Friday, February 02, 2007
Les Clopes get the Chop
France yesterday implemented the first stage of its workplace smoking ban, which will cover all offices, retail outlets, factories etc and will be followed in twelve months by a ban on smoking in bars and restaurants. The news has been big outside of France where the clichéd image of the Gauloise-smoking Left Bank existentialist still holds some sway. The fact that the French smoke a lot less than most of their European neighbours (and their percentage of smokers is slightly less than the EU average) is something that armchair editorialists prefer to ignore. The previous Evin laws of 1991 - as Anglophone news sources have repeated tiresomely this week - were the most restrictive of their kind but were largely ignored, or at least in restaurants. The effect of the ban yesterday was difficult to gauge because, as in many other Western countries, most office workers have for a long time been forced to step outside for a puff anyway.
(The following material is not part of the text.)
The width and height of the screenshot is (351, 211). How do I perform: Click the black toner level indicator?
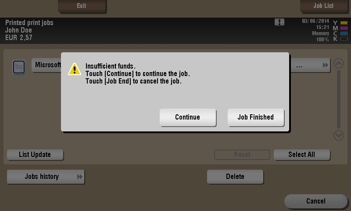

The only people other than catering staff that could usually be seen smoking at work were less conscientious shop-owners.
The French claim that they will flaunt the ban (or at least the one in a year's time which will be more critical) just as the Irish did three years ago but, in reality the French are no more rebellious than we are when it comes to standing up to authority. It's true that collectively they can be formidable - if at times maddening - but on the individual level they are as conservative and docile as anyone else. Some of my students recently, upon being asked to sum up the French character, used the word 'individualist', at which I couldn't repress a smile. Well, maybe, in the words of Graham Chapman in The Life of Brian, they are all individuals. The well-known French attribute of je-m'en-foutisme (translated as 'I-couldn't-give-a-shite-ism') is less an expression of rebelliousness than a self-suiting creed of rudeness that is quickly abandoned when the user's self-preservation is threatened by it.
As for myself, I don't smoke and never have, though I have never banned it chez moi and many of my friends smoke as have a number of girlfriends. But I support smoking bans from a purely pragmatic point of view. With regard to smoking in pubs as a right, it ranks somewhere below picking one's nose in public as one I would be willing to fight to conserve. Vive la différence, as any lazy Anglophone hack writing about France would say.